Republican Jim Jordan, candidate to replace Kevin MacCarthy as House Speaker, with reporters Oct. 4 in Washington. EVELYN HOCKSTEIN (Portal)
Last Tuesday, after McCarthy’s impeachment and at the end of a day that plunged Congress into chaos, Tim Burchett (Tenn.), one of the eight Republicans who voted against him, sat on the steps of the main entrance to the Capitol. Looking dejected, he explained that given his leader’s incompetence, he had no choice but to do what he had just done because “his conscience had dictated it to him.” Further afield, Maryland Democratic Representative Jaime Raskin said, after a show of unity unusual in his party’s recent history, “Today we are the only united group there, so I don’t rule out the possibility of being the next speaker.” will be Hakeem Jeffries.” Jeffries is the Democratic minority leader in the House of Representatives and this week he didn’t miss the opportunity to call what happened to McCarthy a “Republican civil war.” For his part, President Joe Biden called for an end to the “toxic atmosphere” in Washington, perhaps relieved that the spotlight on Capitol Hill diverted attention from his disastrous handling of the border crisis in the week that saw the disastrous construction of a new stretch of wall .

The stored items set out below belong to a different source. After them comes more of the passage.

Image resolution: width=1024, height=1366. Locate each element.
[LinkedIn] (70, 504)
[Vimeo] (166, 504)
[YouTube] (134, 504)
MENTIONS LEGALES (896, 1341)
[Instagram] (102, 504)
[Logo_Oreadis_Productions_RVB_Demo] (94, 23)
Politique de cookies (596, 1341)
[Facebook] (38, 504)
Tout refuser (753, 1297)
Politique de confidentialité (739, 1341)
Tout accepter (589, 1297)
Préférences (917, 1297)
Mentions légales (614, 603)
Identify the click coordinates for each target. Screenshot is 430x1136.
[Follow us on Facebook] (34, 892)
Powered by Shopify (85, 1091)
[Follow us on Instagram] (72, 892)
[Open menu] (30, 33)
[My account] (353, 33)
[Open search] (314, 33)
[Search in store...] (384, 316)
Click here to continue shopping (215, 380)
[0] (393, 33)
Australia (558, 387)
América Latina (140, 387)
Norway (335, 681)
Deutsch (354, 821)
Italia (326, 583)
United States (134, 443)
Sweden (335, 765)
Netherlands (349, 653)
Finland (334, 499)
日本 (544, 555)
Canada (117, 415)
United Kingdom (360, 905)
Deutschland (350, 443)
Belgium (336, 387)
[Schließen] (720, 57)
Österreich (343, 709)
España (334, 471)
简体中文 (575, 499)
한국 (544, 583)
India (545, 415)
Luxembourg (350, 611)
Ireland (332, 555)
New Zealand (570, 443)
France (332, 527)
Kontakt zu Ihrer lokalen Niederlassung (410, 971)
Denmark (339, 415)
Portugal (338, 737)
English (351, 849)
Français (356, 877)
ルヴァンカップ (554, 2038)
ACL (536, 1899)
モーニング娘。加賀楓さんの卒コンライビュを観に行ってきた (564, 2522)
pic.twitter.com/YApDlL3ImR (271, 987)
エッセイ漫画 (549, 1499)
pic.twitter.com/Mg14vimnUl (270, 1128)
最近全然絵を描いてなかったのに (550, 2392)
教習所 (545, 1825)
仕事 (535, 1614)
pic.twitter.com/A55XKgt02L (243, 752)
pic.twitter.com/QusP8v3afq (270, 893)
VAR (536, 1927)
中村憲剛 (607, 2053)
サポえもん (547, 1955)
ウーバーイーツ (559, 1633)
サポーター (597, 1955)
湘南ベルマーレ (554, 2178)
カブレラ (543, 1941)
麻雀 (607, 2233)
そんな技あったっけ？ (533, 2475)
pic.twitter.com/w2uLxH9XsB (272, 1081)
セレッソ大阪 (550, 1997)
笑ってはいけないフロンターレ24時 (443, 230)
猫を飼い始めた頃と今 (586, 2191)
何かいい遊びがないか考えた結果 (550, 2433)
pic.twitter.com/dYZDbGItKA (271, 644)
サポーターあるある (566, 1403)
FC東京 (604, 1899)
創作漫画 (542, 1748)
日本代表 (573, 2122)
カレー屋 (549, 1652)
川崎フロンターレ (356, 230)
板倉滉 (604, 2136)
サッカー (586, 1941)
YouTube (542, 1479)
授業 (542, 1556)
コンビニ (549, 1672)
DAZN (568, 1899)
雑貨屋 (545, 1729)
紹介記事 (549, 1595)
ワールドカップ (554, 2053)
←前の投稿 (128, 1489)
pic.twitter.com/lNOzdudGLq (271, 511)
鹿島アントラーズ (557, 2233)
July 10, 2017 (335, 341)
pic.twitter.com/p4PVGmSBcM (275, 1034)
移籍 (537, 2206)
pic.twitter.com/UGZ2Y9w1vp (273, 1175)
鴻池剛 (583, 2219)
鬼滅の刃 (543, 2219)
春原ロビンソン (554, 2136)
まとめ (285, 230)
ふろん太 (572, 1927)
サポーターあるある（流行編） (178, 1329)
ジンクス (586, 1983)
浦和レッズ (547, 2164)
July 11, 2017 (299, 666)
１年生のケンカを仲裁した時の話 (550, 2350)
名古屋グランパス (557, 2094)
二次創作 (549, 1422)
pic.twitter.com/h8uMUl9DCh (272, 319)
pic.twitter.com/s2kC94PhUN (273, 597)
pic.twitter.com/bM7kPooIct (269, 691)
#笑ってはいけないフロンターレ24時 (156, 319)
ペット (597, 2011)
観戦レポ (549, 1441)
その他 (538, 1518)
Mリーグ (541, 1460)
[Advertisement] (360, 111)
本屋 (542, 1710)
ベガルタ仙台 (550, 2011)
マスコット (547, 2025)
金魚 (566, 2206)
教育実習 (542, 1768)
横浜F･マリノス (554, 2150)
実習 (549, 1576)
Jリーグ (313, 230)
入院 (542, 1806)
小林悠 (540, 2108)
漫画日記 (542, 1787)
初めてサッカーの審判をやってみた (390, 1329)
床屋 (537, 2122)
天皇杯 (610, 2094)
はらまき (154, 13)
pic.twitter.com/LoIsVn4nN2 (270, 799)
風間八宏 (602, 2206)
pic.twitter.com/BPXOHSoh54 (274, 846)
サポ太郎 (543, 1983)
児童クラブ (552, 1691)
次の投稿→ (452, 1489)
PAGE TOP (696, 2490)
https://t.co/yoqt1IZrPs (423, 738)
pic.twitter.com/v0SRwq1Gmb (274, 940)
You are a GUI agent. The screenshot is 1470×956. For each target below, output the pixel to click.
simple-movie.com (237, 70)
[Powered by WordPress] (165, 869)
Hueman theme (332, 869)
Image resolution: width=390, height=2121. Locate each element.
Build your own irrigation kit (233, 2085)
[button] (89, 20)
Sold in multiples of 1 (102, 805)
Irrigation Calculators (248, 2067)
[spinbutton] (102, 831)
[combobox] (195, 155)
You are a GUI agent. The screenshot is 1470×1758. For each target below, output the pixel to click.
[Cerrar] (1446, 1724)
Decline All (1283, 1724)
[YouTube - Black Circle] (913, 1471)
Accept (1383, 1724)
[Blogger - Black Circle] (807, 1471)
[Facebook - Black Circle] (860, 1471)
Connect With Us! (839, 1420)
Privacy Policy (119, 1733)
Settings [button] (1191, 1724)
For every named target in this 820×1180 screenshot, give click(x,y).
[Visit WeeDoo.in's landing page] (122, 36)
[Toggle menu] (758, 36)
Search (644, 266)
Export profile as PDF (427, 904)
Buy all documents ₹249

It is highly unlikely that Jeffries will be elected: he would need 218 votes and his own only 212. The horizon of a Republican bloc vote also does not seem clear at this point. Both are scheduled to begin voting for a new president on Wednesday. They will vote until they get it. The last time was in January: it lasted 15 rounds – there was hardly any precedent for this either – and the chosen one only stayed in office for nine months. Until then, the position of third authority in the country and second in the presidential line of succession remains vacant.